【連載】「ヴィンテージ・ピアニストの魅力 第21回 ジャン=クロード・ペヌティエ」(音遊人 2017年冬号)

2016年5月に来日予定だったペヌティエが病気のためにキャンセルし、振り替え公演が12月17日におこなわれた。半年たって健康状態には問題ないようで、休憩をはさんでたっぷり2時間にわたる長丁場のリサイタルを元気にこなしていた。

ヴィンテージ・ピアニストの中には若いころにはさほど目立つ存在ではなく、熟年になってから脚光を浴びた人も多い。ペヌティエもその一人で、5月のラ・フォル・ジュルネ・ジャポン音楽祭には毎年のように出演しているが、本格的なリサイタルは2014年のトッパンホールが最初だという。このときは、フォーレとショパンの前奏曲を入れ子で弾くという凝ったプログラムで話題を呼んだ。2016年も、1915年4月に敗血症で亡くなったスクリャービンが、その12日前にペテルブルクで開いたリサイタルのプログラムを再現するという興味深い試み。
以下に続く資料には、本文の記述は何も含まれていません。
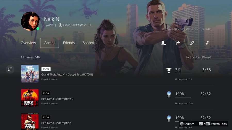
Task: Go to the Shared tab
Action: 88,43
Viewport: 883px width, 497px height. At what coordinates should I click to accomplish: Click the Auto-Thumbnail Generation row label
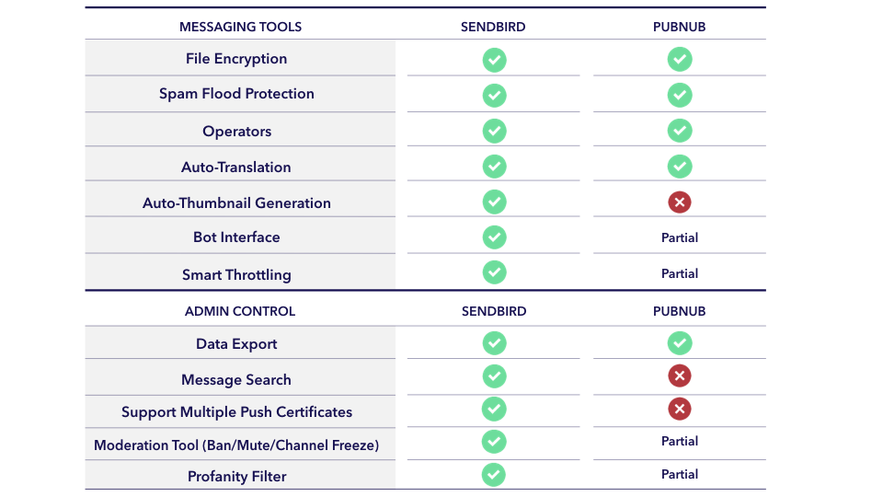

スクリャービンは自作だけで固めていたが、ペヌティエは同じ曲目の間に同時代の他の作曲家の作品をはさんでいて、これがおもしろかった。たとえば、スクリャービンが1903年に書いた前奏曲のあとに、同じ年にラフマニノフが作曲した前奏曲を並べている。二人は1892年にモスクワ音楽院のピアノ科を卒業していて、成績はラフマニノフが1位、スクリャービンが2位という本当のライヴァルだった。作曲家としては、無調を試みるなど前衛的な方向に進んだスクリャービンに対して、歌謡性に満ちたラフマニノフは19世紀的ロマンティシズムの匂いを漂わせている。知性派のペヌティエはどちらかというとスクリャービンに親和性を感じているようだ。

やはり1903年に書かれたスクリャービンの『ワルツ作品38』とシベリウスの『悲しきワルツ』の対比も興味深かった。しゃれた味わいの主題にダイナミックな中間部が挿入されるスクリャービン作品に対して、シベリウスのワルツは死に瀕する女性が夢うつつの中で踊るという幻想的な内容。どこかサティの『ジュ・トゥ・ヴー』を思わせる頽廃的なテイストの作品だ。

『練習曲作品8−7』は当夜のプログラムでは最初期に属する1894年作で、左手と右手の拍がずれる書法はショパンの『練習曲作品25-4』を連想させる。

前半の最後は『ソナタ第三番』。物に憑かれたように弾くピアニストも多いが、ペヌティエは決しておぼれることなく、込み入ったテクスチュアを透明な糸で紡ぎ上げる手腕に舌を巻く。

後半は、リストの無調的な作品『灰色の雲』と『調整のないバガテル』の間にスクリャービンの無調的な作品をはさむという凝った趣向。ペヌティエのタッチはあくまでも繊細で、ほとんどピアノかピアニッシモのグラデーションの中で非現実の音を鳴らしていく。シューマンの『アラベスク』のように揺れる『やつれの舞曲』に魅せられた。やはり濃淡だけで描ききったシェーンベルク『六つの小さなピアノ曲作品19』もすばらしかった。

最晩年の『二つの舞曲』の第二曲には文字通り『暗い炎』が揺れ、「死と愛」をテーマにした『前奏曲作品74-2』は白日夢のように奏出される。『二つの詩曲』より『不思議』は、モローの女性像に刻み込まれる線描のような妖しいきらめきを伴っていた。

プログラムを締めくくるのは『ソナタ第四番』。魔的な雰囲気を湛えた第一楽章、多様なリズムが交錯する第二楽章を弾ききったペヌティエに大きな拍手が寄せられた。